## DO THIS
Reproduce the stretch from the start of the items through the line containing "pyautogui.click(x=24, y=53)", changing "image size" to "screenshot size" and leaving everything else unchanged.

Collection entries
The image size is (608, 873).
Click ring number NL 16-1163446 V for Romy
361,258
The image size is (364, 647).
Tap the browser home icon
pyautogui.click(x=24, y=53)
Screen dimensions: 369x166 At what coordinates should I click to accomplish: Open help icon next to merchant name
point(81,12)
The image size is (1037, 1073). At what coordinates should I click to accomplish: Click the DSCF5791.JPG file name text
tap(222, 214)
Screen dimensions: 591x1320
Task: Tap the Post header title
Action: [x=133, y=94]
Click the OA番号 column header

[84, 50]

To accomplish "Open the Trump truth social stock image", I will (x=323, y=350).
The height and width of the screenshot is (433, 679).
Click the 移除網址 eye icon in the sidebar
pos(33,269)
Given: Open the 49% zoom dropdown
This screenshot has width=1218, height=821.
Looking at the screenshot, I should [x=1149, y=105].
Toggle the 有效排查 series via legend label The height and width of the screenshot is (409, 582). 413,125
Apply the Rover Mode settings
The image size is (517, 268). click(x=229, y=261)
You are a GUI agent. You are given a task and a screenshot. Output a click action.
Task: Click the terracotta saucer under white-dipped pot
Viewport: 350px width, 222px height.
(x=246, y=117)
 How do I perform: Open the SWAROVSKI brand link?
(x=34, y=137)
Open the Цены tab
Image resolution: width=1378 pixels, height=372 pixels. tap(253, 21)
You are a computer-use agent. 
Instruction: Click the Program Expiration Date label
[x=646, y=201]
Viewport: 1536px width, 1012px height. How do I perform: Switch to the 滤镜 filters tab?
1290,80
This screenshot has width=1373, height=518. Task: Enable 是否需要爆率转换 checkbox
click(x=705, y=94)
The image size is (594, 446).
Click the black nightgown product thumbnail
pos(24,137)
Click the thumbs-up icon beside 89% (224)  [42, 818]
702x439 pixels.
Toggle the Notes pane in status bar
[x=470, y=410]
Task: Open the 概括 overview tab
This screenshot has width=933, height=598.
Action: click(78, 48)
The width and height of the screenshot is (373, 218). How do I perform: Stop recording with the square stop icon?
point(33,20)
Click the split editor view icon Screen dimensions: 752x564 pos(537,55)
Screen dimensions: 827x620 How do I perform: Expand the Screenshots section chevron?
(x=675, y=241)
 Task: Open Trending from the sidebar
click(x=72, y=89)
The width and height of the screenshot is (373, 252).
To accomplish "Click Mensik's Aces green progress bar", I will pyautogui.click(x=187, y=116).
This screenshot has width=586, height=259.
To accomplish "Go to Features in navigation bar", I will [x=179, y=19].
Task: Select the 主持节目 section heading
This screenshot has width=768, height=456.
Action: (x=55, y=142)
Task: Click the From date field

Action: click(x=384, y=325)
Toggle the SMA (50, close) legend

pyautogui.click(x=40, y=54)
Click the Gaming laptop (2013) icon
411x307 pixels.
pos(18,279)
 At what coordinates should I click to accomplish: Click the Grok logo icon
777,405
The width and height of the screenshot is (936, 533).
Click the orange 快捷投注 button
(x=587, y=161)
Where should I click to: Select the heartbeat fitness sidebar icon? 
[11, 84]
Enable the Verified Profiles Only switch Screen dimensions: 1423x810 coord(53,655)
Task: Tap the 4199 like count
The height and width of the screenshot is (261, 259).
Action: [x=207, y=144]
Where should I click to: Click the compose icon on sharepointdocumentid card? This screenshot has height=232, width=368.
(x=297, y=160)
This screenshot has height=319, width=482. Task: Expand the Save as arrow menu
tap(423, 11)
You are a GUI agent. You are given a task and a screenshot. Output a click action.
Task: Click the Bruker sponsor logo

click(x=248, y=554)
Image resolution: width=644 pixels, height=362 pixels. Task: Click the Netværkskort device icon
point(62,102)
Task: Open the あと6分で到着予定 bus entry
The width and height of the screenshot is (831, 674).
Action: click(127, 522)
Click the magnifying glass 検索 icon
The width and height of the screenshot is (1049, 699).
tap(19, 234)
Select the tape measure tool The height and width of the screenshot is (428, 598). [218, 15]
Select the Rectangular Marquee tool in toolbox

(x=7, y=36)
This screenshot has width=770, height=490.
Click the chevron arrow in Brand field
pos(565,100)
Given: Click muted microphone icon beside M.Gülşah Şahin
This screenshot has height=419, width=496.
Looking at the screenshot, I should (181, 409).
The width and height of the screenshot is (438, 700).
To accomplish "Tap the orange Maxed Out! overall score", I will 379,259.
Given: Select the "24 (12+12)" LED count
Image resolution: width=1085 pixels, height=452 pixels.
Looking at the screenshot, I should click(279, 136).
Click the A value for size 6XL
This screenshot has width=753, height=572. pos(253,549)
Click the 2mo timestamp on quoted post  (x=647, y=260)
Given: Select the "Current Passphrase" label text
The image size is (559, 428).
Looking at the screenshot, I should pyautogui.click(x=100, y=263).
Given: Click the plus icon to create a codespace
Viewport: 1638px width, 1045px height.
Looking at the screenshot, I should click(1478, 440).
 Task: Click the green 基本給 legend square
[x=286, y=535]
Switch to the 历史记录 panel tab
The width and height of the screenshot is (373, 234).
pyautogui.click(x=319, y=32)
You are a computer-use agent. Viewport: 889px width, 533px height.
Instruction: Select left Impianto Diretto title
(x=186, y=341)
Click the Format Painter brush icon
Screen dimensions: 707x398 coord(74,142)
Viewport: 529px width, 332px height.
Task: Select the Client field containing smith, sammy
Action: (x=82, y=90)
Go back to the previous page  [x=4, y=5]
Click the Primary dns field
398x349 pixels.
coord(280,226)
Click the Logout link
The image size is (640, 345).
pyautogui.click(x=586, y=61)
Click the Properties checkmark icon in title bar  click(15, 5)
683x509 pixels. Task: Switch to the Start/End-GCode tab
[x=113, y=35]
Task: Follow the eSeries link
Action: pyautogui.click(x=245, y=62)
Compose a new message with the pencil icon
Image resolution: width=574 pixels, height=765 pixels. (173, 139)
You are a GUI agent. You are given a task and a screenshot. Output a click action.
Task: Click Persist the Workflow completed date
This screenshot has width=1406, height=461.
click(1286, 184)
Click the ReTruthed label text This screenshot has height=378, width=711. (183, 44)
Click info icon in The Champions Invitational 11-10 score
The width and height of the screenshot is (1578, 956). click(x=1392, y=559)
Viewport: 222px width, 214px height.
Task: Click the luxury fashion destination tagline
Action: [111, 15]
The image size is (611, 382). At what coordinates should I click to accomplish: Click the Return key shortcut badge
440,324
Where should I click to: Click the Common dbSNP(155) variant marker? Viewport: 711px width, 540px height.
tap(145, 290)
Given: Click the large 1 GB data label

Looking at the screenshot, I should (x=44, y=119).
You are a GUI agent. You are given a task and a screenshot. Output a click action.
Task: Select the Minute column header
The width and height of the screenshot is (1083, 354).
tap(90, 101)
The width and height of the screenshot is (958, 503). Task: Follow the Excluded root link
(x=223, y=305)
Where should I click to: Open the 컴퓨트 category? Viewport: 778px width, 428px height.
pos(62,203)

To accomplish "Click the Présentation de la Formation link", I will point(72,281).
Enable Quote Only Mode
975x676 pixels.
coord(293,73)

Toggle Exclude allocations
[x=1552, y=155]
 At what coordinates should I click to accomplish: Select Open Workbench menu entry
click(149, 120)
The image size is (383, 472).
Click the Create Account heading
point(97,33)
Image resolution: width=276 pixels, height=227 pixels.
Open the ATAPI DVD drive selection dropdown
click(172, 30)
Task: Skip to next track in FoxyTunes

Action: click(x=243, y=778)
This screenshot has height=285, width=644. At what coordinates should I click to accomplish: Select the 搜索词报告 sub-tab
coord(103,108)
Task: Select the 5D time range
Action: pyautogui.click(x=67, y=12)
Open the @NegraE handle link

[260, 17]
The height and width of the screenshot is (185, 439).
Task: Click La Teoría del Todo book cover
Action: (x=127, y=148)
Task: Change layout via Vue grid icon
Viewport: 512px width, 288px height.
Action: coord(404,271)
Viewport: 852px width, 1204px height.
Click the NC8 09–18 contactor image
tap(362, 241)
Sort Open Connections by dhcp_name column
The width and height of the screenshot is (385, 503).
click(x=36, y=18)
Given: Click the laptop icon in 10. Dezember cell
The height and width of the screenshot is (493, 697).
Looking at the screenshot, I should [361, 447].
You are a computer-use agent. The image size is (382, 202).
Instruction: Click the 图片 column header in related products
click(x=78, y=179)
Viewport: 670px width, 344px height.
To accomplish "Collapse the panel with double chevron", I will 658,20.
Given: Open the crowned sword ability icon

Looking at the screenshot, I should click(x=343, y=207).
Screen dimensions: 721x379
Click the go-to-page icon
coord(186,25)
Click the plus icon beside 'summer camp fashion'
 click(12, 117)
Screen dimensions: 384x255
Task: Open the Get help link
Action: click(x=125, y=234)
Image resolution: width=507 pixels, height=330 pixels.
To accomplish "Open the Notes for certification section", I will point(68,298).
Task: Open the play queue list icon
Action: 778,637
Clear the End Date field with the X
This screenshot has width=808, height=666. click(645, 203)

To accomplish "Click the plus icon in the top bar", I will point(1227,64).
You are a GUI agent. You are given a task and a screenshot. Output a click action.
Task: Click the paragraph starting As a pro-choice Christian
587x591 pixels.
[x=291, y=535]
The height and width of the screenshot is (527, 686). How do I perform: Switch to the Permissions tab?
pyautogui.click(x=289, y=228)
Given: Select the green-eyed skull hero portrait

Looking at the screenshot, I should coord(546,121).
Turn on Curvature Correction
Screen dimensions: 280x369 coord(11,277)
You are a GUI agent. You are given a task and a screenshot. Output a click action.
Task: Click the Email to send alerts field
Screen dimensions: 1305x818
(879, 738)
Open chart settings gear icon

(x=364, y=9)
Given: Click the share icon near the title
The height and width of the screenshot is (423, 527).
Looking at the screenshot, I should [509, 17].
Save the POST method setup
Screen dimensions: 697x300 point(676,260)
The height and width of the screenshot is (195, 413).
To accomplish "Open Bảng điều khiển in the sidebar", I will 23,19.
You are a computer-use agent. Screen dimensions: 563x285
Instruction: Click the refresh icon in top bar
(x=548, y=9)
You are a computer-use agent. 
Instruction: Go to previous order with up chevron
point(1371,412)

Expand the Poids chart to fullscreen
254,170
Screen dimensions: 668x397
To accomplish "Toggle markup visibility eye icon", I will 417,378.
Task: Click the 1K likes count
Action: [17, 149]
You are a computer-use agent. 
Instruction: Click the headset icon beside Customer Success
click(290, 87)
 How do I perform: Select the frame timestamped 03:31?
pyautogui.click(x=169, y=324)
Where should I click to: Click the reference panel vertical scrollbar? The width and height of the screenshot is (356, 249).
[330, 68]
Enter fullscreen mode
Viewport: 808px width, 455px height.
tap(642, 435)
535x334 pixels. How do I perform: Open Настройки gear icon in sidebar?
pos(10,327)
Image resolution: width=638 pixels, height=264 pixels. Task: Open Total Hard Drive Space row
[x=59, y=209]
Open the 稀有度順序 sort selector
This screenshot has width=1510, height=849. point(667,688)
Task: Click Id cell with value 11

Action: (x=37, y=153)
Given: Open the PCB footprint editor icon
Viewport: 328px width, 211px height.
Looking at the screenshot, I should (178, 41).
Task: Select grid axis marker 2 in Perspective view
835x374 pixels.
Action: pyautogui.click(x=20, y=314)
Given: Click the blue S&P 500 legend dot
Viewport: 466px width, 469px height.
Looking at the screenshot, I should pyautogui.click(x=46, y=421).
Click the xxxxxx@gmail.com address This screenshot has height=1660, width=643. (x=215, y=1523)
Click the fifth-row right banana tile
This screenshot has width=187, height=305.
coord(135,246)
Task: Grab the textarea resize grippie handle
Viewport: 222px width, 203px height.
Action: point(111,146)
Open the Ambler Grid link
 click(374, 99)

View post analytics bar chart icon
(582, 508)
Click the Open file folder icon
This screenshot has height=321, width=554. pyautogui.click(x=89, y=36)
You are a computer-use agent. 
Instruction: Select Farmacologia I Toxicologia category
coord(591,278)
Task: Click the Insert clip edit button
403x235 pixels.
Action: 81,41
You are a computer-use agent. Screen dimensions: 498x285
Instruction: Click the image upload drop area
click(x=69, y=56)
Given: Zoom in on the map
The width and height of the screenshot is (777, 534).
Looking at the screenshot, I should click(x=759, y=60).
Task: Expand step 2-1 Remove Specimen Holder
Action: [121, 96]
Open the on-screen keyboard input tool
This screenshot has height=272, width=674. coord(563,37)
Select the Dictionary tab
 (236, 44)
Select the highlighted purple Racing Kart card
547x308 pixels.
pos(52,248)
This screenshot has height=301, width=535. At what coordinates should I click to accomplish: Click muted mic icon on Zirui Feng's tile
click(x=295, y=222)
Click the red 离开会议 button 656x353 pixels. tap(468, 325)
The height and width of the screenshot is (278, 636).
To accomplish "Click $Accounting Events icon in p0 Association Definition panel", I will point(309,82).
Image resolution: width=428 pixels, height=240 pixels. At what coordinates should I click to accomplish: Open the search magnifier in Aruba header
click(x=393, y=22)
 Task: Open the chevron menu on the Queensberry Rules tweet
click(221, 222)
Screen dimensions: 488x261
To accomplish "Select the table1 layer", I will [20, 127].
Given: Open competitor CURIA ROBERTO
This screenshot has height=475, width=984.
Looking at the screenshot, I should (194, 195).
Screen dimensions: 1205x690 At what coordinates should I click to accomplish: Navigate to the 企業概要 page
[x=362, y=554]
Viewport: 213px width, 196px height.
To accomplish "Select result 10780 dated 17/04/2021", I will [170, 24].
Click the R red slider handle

## ANSWER TO THE EXERCISE
The screenshot size is (608, 873).
Click ring number NL 16-1163446 V for Romy
361,258
The screenshot size is (364, 647).
Tap the browser home icon
pyautogui.click(x=24, y=53)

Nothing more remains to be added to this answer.